24.1.16

Palermo Shooting (2008)

LA MORTE VIVE e ama la fotografia. Ed ha anche opinioni sul rapporto tra analogico e digitale, “un invito aperto a ogni manipolazione”.

Nel 2008 è uscito Palermo Shooting, film di Wim Wenders che mescola tedesco e inglese con un goccio di italiano. Vederlo in lingua originale permette di seguirlo (la seconda parte, ambientata a Palermo, è tutta in inglese) ma per certo qualcosa si perde se non si conosce il tedesco.
È un film singolare, minore a dir poco. È la storia di Finn, fotografo di successo tedesco che cerca di ridare un senso alla propria vita, perché si sente perduto.

Interpretato da un discutibile Campino (una sorta di rock star punk tedesca, originariamente si chiamava Andreas Frege, ed è il leader dei Die Toten Hosen) e da una Giovanna Mezzogiorno sottotono, il film ha un effetto irreale.
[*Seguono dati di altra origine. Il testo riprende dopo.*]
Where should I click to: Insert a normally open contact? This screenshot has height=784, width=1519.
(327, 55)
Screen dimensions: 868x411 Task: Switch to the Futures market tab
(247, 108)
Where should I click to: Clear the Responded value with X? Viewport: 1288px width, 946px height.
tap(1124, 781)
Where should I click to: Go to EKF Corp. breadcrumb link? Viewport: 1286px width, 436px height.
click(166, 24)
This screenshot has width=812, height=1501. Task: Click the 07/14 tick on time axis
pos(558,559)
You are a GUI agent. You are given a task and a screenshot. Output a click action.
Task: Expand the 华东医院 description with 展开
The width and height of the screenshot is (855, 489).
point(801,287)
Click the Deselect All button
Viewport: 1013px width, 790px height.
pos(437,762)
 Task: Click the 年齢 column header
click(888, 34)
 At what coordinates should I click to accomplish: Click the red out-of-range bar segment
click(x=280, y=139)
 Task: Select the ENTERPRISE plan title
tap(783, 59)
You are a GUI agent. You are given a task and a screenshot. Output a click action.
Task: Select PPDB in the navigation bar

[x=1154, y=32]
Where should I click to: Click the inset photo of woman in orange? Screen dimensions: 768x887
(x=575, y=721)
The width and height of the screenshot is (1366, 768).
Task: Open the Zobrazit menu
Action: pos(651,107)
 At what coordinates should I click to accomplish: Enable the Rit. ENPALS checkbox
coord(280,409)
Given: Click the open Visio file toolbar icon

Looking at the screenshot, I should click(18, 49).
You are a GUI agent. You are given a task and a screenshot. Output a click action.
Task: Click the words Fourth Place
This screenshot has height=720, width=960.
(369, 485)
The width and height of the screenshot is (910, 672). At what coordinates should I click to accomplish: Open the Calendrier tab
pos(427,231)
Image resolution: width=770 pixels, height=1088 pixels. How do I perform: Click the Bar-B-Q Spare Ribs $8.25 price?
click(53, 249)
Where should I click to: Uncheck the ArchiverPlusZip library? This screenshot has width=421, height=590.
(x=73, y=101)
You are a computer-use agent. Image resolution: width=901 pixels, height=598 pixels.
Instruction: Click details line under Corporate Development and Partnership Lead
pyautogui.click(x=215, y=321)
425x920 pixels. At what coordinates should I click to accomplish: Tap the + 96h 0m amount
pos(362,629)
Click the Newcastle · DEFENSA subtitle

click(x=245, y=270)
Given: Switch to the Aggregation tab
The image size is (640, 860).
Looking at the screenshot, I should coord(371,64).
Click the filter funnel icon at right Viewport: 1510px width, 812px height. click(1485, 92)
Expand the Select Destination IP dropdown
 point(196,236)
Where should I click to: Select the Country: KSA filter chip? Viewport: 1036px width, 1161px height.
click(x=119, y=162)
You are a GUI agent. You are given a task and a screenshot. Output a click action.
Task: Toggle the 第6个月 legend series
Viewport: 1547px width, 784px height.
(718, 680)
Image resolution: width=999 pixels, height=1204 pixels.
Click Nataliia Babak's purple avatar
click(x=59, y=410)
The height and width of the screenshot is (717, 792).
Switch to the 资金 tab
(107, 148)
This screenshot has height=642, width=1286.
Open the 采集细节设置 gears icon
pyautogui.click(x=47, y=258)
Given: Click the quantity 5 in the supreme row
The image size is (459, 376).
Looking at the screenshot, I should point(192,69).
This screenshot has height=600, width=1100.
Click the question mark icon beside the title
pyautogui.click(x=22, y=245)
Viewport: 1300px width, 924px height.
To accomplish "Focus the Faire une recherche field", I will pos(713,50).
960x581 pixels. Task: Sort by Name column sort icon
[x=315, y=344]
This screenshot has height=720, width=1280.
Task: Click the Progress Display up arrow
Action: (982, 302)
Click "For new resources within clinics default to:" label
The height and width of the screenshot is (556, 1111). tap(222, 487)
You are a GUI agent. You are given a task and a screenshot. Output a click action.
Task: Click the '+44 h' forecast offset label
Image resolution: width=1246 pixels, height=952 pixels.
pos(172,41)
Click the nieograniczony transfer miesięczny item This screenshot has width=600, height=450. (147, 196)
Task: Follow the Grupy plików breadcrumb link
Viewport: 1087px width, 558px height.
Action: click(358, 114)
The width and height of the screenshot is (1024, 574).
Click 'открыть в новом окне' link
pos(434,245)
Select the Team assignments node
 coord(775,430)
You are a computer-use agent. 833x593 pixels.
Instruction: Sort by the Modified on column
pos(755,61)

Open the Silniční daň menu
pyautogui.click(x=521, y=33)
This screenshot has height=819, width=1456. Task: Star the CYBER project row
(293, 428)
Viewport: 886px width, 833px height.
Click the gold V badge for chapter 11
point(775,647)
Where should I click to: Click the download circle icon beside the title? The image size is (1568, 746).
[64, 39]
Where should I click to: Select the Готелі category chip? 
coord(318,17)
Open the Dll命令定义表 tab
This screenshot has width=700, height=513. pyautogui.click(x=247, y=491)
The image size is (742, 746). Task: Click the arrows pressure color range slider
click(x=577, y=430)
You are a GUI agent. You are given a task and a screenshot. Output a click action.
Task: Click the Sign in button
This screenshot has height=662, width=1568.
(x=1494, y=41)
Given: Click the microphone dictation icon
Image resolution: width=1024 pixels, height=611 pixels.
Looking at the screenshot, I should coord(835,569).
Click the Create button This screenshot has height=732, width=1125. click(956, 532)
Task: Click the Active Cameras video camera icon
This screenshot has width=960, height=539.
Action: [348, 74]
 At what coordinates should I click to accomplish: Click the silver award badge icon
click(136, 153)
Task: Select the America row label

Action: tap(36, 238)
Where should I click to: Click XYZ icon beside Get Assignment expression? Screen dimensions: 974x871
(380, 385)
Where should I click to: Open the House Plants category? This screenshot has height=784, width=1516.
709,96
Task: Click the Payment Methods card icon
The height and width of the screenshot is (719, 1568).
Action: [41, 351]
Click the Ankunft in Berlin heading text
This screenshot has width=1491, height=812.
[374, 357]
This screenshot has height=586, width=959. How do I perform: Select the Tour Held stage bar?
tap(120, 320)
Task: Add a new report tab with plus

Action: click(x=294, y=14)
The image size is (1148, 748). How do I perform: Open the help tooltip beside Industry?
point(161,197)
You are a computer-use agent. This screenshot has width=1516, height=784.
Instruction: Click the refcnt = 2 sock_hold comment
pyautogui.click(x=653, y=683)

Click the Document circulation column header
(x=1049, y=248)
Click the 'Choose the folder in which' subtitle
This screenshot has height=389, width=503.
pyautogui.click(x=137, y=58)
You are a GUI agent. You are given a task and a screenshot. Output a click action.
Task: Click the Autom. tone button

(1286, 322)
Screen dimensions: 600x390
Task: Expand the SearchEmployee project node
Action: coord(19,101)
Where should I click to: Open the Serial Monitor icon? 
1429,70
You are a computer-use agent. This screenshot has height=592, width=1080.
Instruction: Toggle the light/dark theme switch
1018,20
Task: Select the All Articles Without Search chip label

Sembra un film amatorial, con una regia pulita ma non convincente, con una storia in qualche modo avvitata su se stessa. Finn sogna, e i suoi sogni avvengono perché si addormenta un po’ da tutte le parti (soprattutto per la strada) neanche fosse narcolettico. Insegue la morte dopo che questa ha inseguito lui, ma in realtà tutto avviene per caso e in modo svincolato dalla sua vita “vuota”.

C’è Dennis Hopper (interpreta la Morte) in una delle sue ultime apparizioni. Il viso è quello di un vecchio. E poi ci sono i camei di un po’ di amici di Wenders: Milla Jovovich, Peter Lindbergh, Lou Reed, Letizia Battaglia (che parla serenamente in italiano).

Non è un brutto film, anzi. La migliore chiave di lettura forse è che si tratta di un grande omaggio alla fotografia e ai fotografi. E poi Campino vaga per Palermo con una delle macchine più sexy della storia recente della pellicola: una Makina 67 della tedesca Plaubel (realizzata in Giappone). Una macchina medio formato a telemetro che scatta immagini sei per sette e che fa venire voglia di prenderla subito: c’è un relativo culto feticistico per questo apparecchio non eccezionalmente costoso e molto particolare (addirittura è solo la Morte a chiamare la macchina con il suo nome). Ma questa è un’altra storia.

Vale la pena vedere il film? Alla fine sì, aì, anche se non è il capolavoro di Wenders.